The bivalent factor H binding protein meningococcal serogroup B vaccine elicits bactericidal antibodies against representative non-serogroup B meningococci

Abstract

MenB-FHbp (Trumenba®; bivalent rLP2086) is a meningococcal serogroup B vaccine containing 2 variants of the recombinant lipidated factor H binding protein (FHbp) antigen. The expression of FHbp, an outer membrane protein, is not restricted to serogroup B strains of Neisseria meningitidis (MenB). This study investigated whether antibodies elicited by MenB-FHbp vaccination also protect against non-MenB strains. Immunological responses were assessed in serum bactericidal assays using human complement (hSBAs) with non-MenB disease-causing test strains from Europe, Africa, and the United States. Importantly, FHbp variant distribution varies among meningococcal serogroups; therefore, strains that code for serogroup-specific prevalent variants (ie, representative of the 2 antigenically distinct FHbp subfamilies, designated subfamily A and subfamily B) and with moderate levels of FHbp surface expression were selected for testing by hSBA. After 2 or 3 doses of MenB-FHbp, 53% to 100% of individuals had bactericidal responses (hSBA titers ≥ 1:8) against meningococcal serogroup C, W, Y, and X strains, and 20% to 28% had bactericidal responses against serogroup A strains; in fact, these bactericidal responses elicited by MenB-FHbp antibodies against non-MenB strains, including strains associated with emerging disease, were greater than the serological correlate of protection for meningococcal disease (ie, hSBA titers ≥ 1:4).
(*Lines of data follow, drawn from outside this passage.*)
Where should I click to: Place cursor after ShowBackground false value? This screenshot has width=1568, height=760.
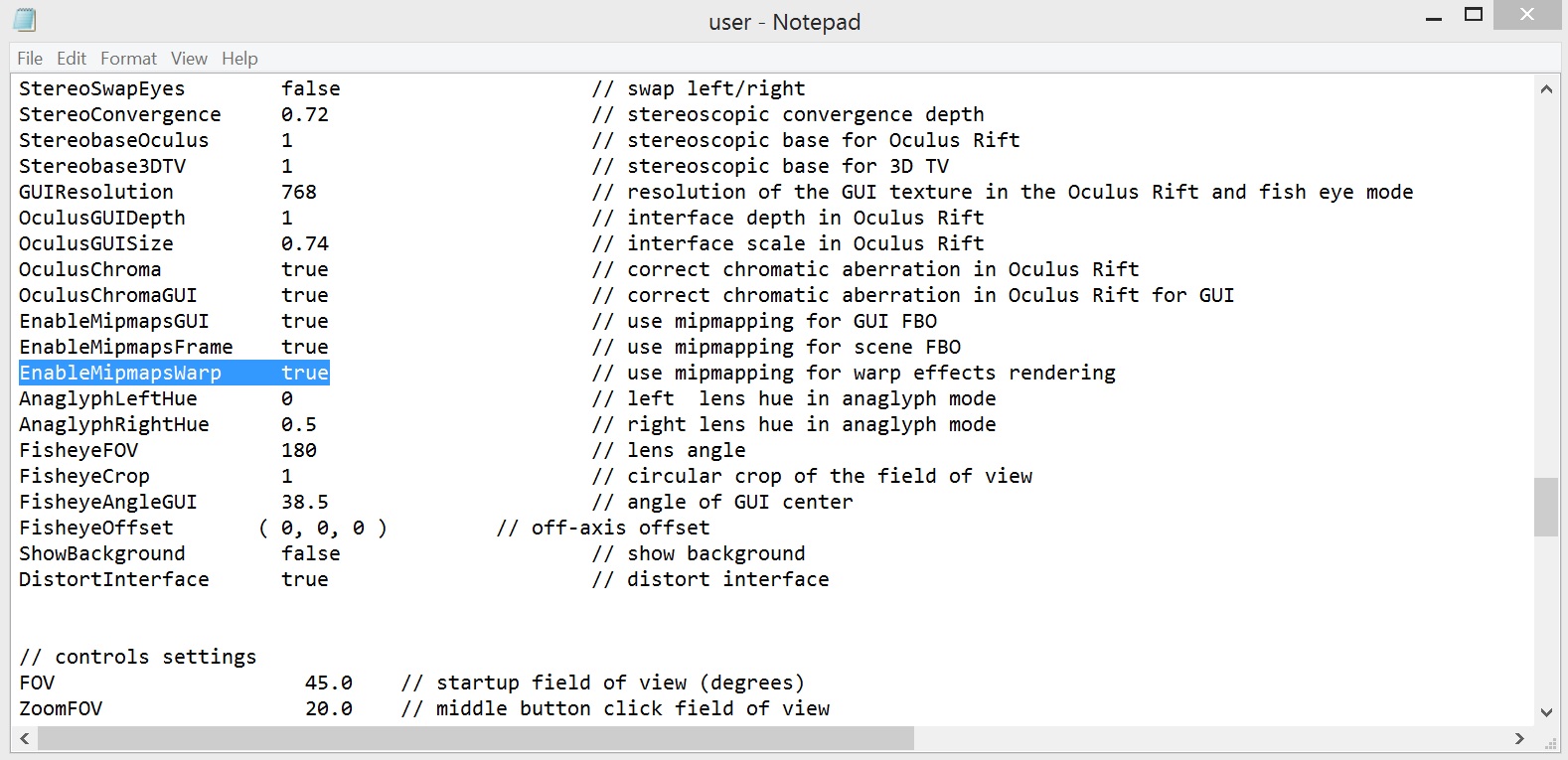point(342,553)
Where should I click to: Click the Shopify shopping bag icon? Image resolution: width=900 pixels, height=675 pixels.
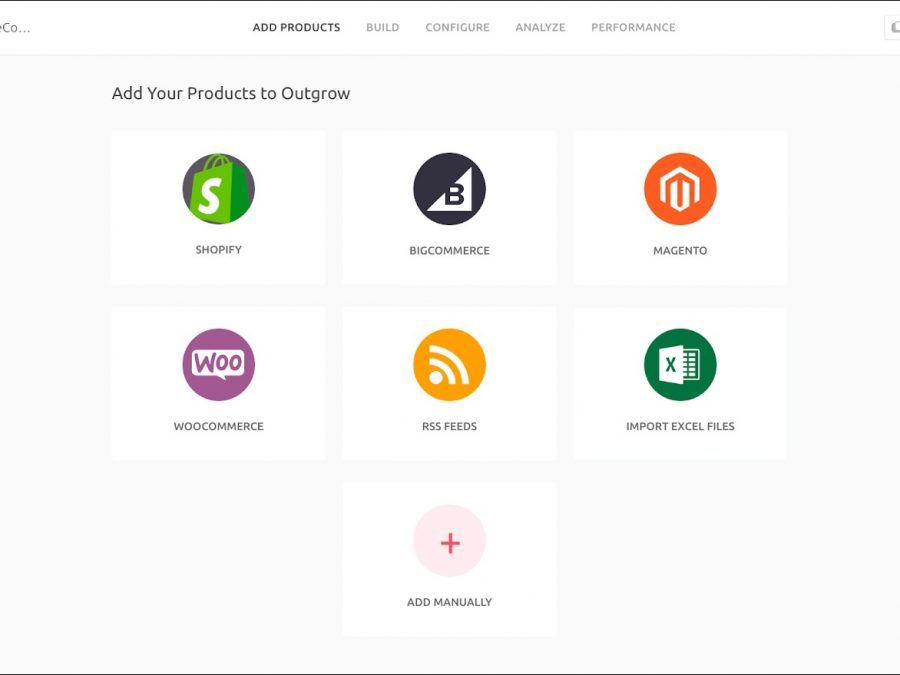(x=218, y=189)
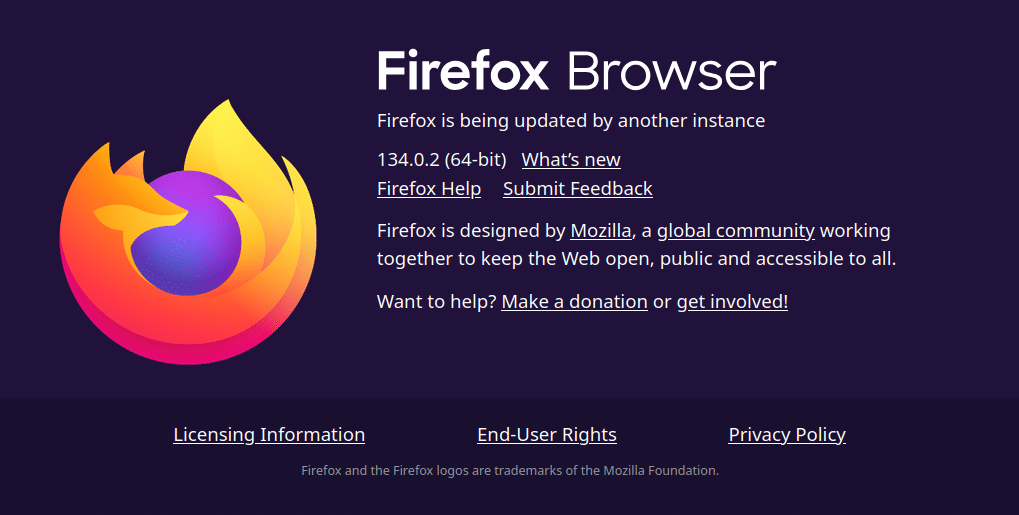
Task: Open the global community link
Action: pos(735,231)
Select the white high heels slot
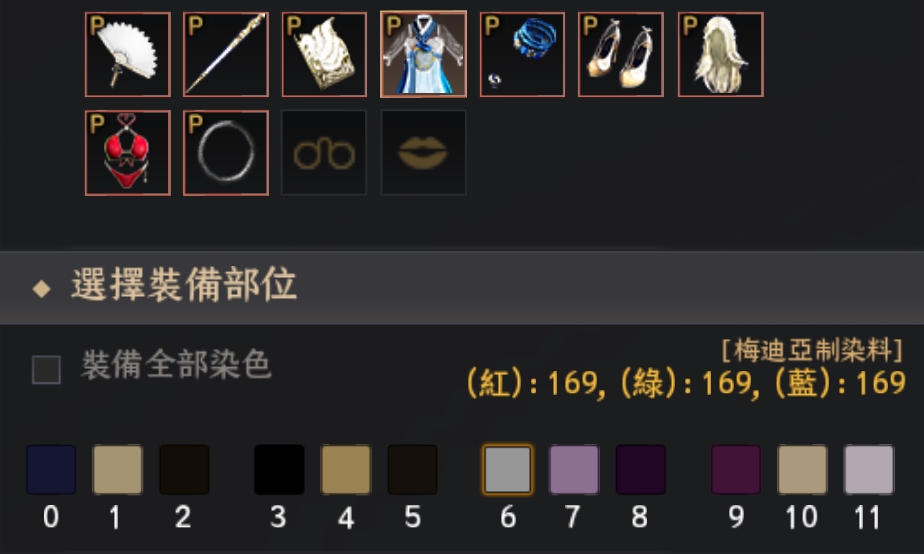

This is in comparison to a quadrivalent polysaccharide conjugate vaccine, MCV4 (Menactra®, targeting meningococcal serogroups A, C, W, and Y), which elicited bactericidal responses of 90% to 97% against the serogroup A, C, W, and Y strains and had no activity against serogroup X. Together, these results provide clinical evidence that MenB-FHbp may protect against meningococcal disease regardless of serogroup.